## Work order
Each line of the data needs to be transcribed exactly.

## Available data
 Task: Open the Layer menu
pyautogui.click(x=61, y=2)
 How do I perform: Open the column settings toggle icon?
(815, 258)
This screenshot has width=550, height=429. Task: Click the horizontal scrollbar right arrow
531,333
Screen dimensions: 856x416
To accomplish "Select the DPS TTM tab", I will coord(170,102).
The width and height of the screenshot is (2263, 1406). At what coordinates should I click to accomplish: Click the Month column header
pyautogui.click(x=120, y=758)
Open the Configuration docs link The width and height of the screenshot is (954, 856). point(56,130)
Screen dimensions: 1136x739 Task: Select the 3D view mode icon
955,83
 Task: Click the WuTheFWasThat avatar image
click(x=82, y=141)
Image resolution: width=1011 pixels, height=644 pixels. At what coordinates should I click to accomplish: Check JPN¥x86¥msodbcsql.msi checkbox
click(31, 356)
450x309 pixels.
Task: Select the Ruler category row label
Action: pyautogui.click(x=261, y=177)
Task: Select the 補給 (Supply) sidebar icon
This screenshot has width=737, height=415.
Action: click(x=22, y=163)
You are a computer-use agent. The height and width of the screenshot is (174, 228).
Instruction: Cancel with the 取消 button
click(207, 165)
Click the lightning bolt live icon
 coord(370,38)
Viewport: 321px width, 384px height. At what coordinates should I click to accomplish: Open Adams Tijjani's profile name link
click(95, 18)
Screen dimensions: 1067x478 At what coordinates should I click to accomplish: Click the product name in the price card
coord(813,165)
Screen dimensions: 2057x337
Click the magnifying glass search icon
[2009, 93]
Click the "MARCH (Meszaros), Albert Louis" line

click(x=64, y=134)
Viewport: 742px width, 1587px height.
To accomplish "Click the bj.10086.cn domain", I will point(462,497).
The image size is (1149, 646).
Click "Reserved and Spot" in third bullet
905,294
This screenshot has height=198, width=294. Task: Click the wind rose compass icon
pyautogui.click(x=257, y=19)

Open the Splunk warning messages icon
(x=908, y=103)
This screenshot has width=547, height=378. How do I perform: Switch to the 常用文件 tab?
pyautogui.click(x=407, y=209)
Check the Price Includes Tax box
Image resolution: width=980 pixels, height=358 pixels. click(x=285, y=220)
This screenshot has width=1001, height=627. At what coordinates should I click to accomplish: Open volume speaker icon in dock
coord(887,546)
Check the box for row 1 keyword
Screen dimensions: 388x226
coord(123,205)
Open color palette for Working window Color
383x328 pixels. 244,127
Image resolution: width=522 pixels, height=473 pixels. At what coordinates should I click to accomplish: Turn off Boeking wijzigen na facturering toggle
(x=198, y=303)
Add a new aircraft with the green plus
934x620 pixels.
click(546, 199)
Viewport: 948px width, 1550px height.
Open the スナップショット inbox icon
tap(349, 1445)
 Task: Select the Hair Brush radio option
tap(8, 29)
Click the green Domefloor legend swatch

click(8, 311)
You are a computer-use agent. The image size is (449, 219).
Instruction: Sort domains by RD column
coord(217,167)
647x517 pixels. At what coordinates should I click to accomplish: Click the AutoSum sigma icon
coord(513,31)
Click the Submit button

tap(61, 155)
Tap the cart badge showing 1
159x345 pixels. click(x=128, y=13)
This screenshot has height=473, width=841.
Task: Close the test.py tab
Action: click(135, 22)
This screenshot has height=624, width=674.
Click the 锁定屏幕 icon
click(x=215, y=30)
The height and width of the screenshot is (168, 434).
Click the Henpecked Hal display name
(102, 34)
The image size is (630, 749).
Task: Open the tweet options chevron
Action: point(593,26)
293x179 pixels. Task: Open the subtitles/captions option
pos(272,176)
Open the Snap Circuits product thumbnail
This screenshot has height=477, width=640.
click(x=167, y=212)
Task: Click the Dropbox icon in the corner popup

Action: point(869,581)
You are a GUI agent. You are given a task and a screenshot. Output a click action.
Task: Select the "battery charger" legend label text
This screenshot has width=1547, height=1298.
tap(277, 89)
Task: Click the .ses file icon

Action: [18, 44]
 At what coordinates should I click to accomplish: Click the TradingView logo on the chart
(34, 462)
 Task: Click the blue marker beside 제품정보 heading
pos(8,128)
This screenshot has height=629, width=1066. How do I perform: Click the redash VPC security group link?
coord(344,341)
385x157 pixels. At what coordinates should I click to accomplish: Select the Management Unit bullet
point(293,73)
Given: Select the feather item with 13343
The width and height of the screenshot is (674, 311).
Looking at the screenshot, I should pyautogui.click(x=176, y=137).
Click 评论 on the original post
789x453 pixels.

## Response below
 Task: Open the Layer menu
pyautogui.click(x=61, y=2)
 How do I perform: Open the column settings toggle icon?
(815, 258)
This screenshot has width=550, height=429. Task: Click the horizontal scrollbar right arrow
531,333
Screen dimensions: 856x416
To accomplish "Select the DPS TTM tab", I will coord(170,102).
The width and height of the screenshot is (2263, 1406). At what coordinates should I click to accomplish: Click the Month column header
pyautogui.click(x=120, y=758)
Open the Configuration docs link The width and height of the screenshot is (954, 856). point(56,130)
Screen dimensions: 1136x739 Task: Select the 3D view mode icon
955,83
 Task: Click the WuTheFWasThat avatar image
click(x=82, y=141)
Image resolution: width=1011 pixels, height=644 pixels. At what coordinates should I click to accomplish: Check JPN¥x86¥msodbcsql.msi checkbox
click(31, 356)
450x309 pixels.
Task: Select the Ruler category row label
Action: pyautogui.click(x=261, y=177)
Task: Select the 補給 (Supply) sidebar icon
This screenshot has width=737, height=415.
Action: click(x=22, y=163)
You are a computer-use agent. The height and width of the screenshot is (174, 228).
Instruction: Cancel with the 取消 button
click(207, 165)
Click the lightning bolt live icon
 coord(370,38)
Viewport: 321px width, 384px height. At what coordinates should I click to accomplish: Open Adams Tijjani's profile name link
click(95, 18)
Screen dimensions: 1067x478 At what coordinates should I click to accomplish: Click the product name in the price card
coord(813,165)
Screen dimensions: 2057x337
Click the magnifying glass search icon
[2009, 93]
Click the "MARCH (Meszaros), Albert Louis" line

click(x=64, y=134)
Viewport: 742px width, 1587px height.
To accomplish "Click the bj.10086.cn domain", I will point(462,497).
The image size is (1149, 646).
Click "Reserved and Spot" in third bullet
905,294
This screenshot has height=198, width=294. Task: Click the wind rose compass icon
pyautogui.click(x=257, y=19)

Open the Splunk warning messages icon
(x=908, y=103)
This screenshot has width=547, height=378. How do I perform: Switch to the 常用文件 tab?
pyautogui.click(x=407, y=209)
Check the Price Includes Tax box
Image resolution: width=980 pixels, height=358 pixels. click(x=285, y=220)
This screenshot has width=1001, height=627. At what coordinates should I click to accomplish: Open volume speaker icon in dock
coord(887,546)
Check the box for row 1 keyword
Screen dimensions: 388x226
coord(123,205)
Open color palette for Working window Color
383x328 pixels. 244,127
Image resolution: width=522 pixels, height=473 pixels. At what coordinates should I click to accomplish: Turn off Boeking wijzigen na facturering toggle
(x=198, y=303)
Add a new aircraft with the green plus
934x620 pixels.
click(546, 199)
Viewport: 948px width, 1550px height.
Open the スナップショット inbox icon
tap(349, 1445)
 Task: Select the Hair Brush radio option
tap(8, 29)
Click the green Domefloor legend swatch

click(8, 311)
You are a computer-use agent. The image size is (449, 219).
Instruction: Sort domains by RD column
coord(217,167)
647x517 pixels. At what coordinates should I click to accomplish: Click the AutoSum sigma icon
coord(513,31)
Click the Submit button

tap(61, 155)
Tap the cart badge showing 1
159x345 pixels. click(x=128, y=13)
This screenshot has height=473, width=841.
Task: Close the test.py tab
Action: click(135, 22)
This screenshot has height=624, width=674.
Click the 锁定屏幕 icon
click(x=215, y=30)
The height and width of the screenshot is (168, 434).
Click the Henpecked Hal display name
(102, 34)
The image size is (630, 749).
Task: Open the tweet options chevron
Action: point(593,26)
293x179 pixels. Task: Open the subtitles/captions option
pos(272,176)
Open the Snap Circuits product thumbnail
This screenshot has height=477, width=640.
click(x=167, y=212)
Task: Click the Dropbox icon in the corner popup

Action: point(869,581)
You are a GUI agent. You are given a task and a screenshot. Output a click action.
Task: Select the "battery charger" legend label text
This screenshot has width=1547, height=1298.
tap(277, 89)
Task: Click the .ses file icon

Action: [18, 44]
 At what coordinates should I click to accomplish: Click the TradingView logo on the chart
(34, 462)
 Task: Click the blue marker beside 제품정보 heading
pos(8,128)
This screenshot has height=629, width=1066. How do I perform: Click the redash VPC security group link?
coord(344,341)
385x157 pixels. At what coordinates should I click to accomplish: Select the Management Unit bullet
point(293,73)
Given: Select the feather item with 13343
The width and height of the screenshot is (674, 311).
Looking at the screenshot, I should pyautogui.click(x=176, y=137).
Click 评论 on the original post
789x453 pixels.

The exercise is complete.